History and tradition are a big part of how this homeowner decorates for the season. Image by: Robin Stubbert; Styling by Tara Ballantyne
History and tradition are a big part of how this homeowner decorates – and they’re key to how her family celebrates the holidays, too.
It goes without saying that the most memorable family holidays are steeped in nostalgia – blending traditions from past generations with new ones – but they become all the more meaningful when the home itself already has stories to tell. That’s the case in the southern Ontario home Jennifer Jarmuszewski shares with her husband, Colin Todd, and two children, Julia, 9, and Benjamin, 7. The entryway and formal living and dining rooms of their 3,500-square-foot new-build house are decorated in a classic holiday style that perfectly complements the home’s elegant interior, accentuating the art and antiques Jennifer has been collecting most of her life.
To pull together the everyday design of the home and marry her traditional taste with the needs of a young family, Jennifer sought the help of designer Alison Habermehl of Habermehl Design Group. “Luckily I came on board early in the building stage, so we were able to customize the design,” says Alison. “We raised the main-floor doorways and added transoms over them, as well as selected finishes that better suited Jennifer’s style.” The addition of applied mouldings to the entryway and dining room, for example, gives the home architectural distinction, while glass door knobs used throughout are small details that create luxe sparkle.
When it came time to select furnishings, a lot of inspiration was pulled from Jennifer’s belongings. “She has many fine collections,” says Alison, referring to the antique chairs, bird and Staffordshire dog figurines, as well as antique boxes.“To make them all work within the traditional and sophisticated design scheme, I kept like pieces together to avoid a look that’s too precious or cluttered.”
One collection even inspired the dining room’s colour scheme, which matches Jennifer’s treasury of Flow Blue dinnerware (blurred blue and white transferware popular in the 19th century). “I can perfectly remember buying one of the dishes while visiting my grandmother,” says Jennifer. “So many of my pieces are tied to specific memories.”
The blue theme that started with the dinnerware carries through to holiday time. Vibrant blue dishes get layered onto the dinner table alongside beloved Waterford crystal and Wedgwood china. “It’s so lovely to see beautiful crystal and china getting used in a young family home,” says Alison. The tablescape is amplified with green and metallic accents to keep the look modern. Fresh greenery set in one of Jennifer’s antique bowls serves as a striking non-traditional centrepiece, matching the simple evergreen accents elsewhere – an effective way to bring Christmas cheer (and glorious aromas) into the home.
Of course, the same could be said for the Christmas tree, which glitters with blue and silver ornaments that share space with treasured kid-crafted trinkets. “The ones created by my children are my favourites,” says Jennifer. “They’re so fun to pull out every year as the kids get older.

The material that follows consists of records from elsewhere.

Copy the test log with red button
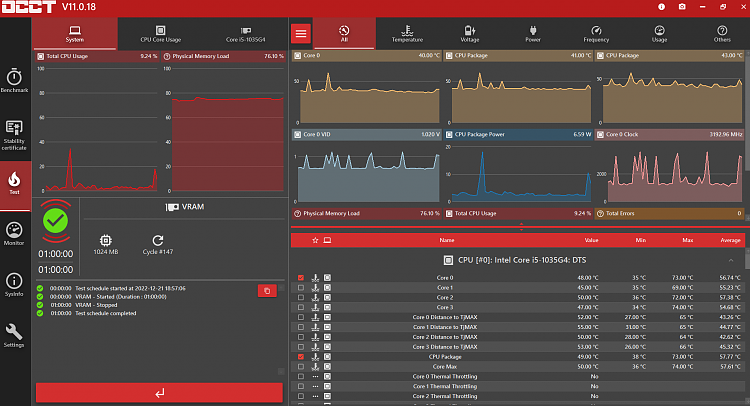750x406 pixels. (x=266, y=290)

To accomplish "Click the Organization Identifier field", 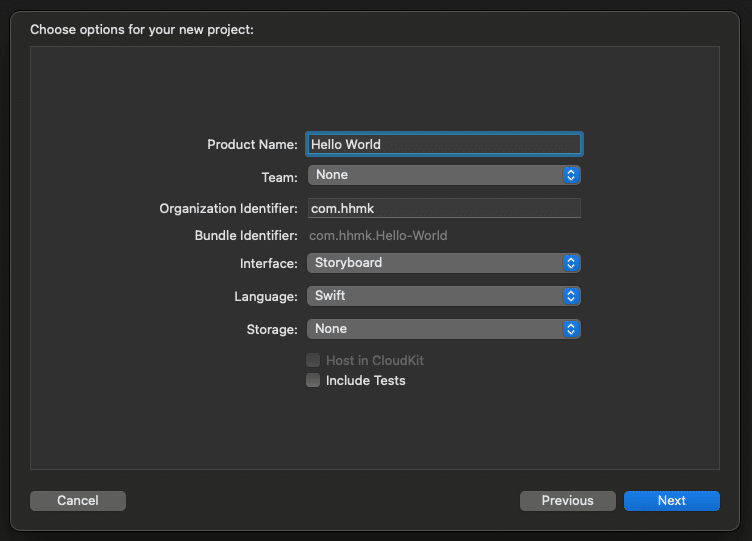I will pyautogui.click(x=444, y=208).
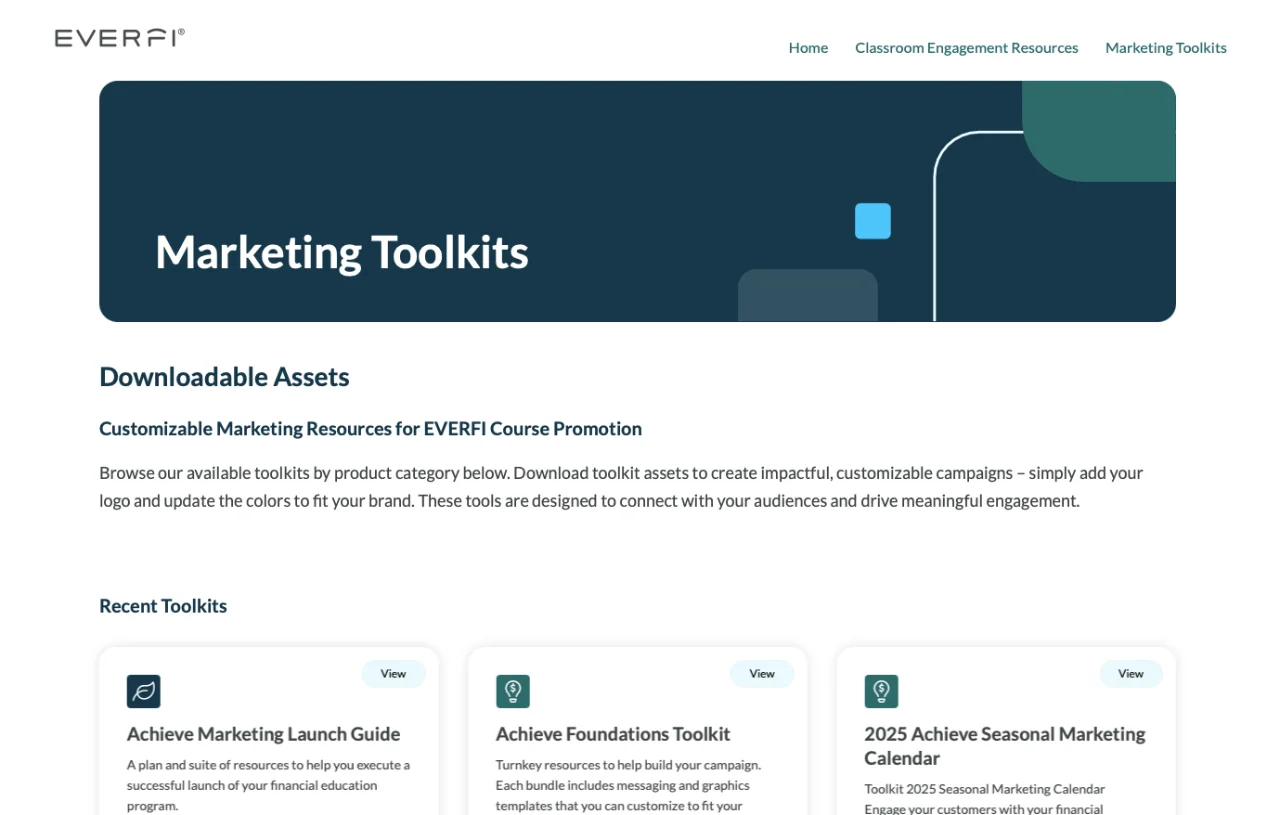Click the Recent Toolkits section heading
Viewport: 1280px width, 815px height.
click(x=163, y=606)
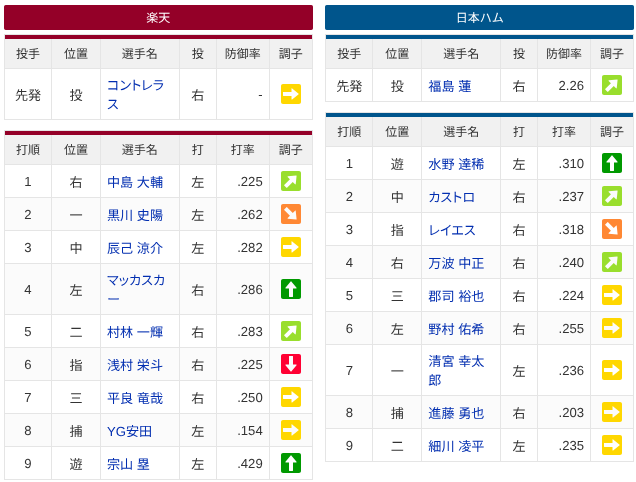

They love looking back at what they’ve made.” It’s just another example of how Jennifer’s stunning collections are rooted in time-honoured traditions the whole family will cherish for many Christmases to come.
Homeowner Jennifer Jarmuszewski’s prized collection of rare antique blue transferware – the inspiration for the dining room’s moody blue colour scheme – is prominently displayed in a custom-built hutch with a fresh green-painted interior that makes the plates pop. Simple evergreen wreaths and sprigs on the table add a refined holiday touch to the ultra-elegant space.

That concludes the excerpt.